▸ Page extract:
== Segment start ==

HHTseng / video-classification

Tutorial for video classification/ action recognition using 3D CNN/ CNN+RNN on UCF101

Geek Repo:Geek Repo

Github PK Tool:Github PK Tool

no resnet.eval() in encoder ?

Gateway2745 opened this issue · comments

@HHTseng Hi! Thanks for this repo. I noticed you did not do resnet.eval() in your encoder for frame feature extraction. Since we are freezing the weights of the resnet model, does it help to use the pretrained batch norm params while normalizing with current batch stats?

def forward(self, x_3d):
cnn_embed_seq = []
for t in range(x_3d.size(1)):
# ResNet CNN
with torch.no_grad():
x = self.resnet(x_3d[:, t, :, :, :]) # ResNet
x = x.view(x.size(0), -1) # flatten output of conv
# FC layers
x = self.bn1(self.fc1(x))
x = F.relu(x)
x = self.bn2(self.fc2(x))
x = F.relu(x)
x = F.dropout(x, p=self.drop_p, training=self.training)
x = self.fc3(x)
cnn_embed_seq.append(x)

The parameters of batch norm are not updated. However, running stats will be updated.

== Segment end ==

▸ Requirement: According to the issue thread, what happens to the batch norm parameters and to the running stats? Please answer in one sentence.

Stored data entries
== Segment start ==

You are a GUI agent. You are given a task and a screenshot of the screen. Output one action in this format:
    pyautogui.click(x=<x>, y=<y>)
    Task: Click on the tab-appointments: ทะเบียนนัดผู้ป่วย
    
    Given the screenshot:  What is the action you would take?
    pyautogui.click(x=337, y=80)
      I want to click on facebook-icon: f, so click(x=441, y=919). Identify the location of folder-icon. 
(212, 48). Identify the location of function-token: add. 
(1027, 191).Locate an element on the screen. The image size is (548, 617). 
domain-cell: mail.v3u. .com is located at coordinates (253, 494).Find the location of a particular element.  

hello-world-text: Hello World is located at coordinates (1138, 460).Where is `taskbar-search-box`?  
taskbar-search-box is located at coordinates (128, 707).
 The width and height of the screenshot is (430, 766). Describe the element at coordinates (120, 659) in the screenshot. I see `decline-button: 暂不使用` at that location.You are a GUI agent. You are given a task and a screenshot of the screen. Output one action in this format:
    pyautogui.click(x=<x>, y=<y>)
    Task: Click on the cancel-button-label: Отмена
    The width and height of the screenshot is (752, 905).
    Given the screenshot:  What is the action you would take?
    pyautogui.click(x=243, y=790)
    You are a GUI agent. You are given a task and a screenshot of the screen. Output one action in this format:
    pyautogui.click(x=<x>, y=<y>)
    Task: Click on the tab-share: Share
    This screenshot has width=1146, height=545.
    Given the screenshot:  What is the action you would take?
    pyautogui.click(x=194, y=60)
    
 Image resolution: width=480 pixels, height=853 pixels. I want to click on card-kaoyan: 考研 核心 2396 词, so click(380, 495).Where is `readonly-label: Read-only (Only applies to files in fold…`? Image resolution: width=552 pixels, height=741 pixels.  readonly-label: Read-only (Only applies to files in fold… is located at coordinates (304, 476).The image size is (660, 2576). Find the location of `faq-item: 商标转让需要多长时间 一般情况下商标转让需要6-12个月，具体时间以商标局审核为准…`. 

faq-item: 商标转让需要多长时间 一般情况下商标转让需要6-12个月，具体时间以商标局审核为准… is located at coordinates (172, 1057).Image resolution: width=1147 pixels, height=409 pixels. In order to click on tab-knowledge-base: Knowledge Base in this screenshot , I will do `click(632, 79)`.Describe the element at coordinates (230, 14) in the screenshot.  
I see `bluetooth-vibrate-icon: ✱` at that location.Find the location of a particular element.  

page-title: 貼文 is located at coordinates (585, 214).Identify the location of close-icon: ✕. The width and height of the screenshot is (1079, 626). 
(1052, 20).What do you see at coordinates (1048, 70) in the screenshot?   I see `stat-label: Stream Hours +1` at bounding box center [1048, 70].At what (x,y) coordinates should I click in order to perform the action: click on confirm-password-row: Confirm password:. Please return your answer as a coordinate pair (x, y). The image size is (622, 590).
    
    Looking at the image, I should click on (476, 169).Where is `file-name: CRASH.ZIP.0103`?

== Segment end ==

▸ Output: The batch norm parameters are not updated, but the running stats are.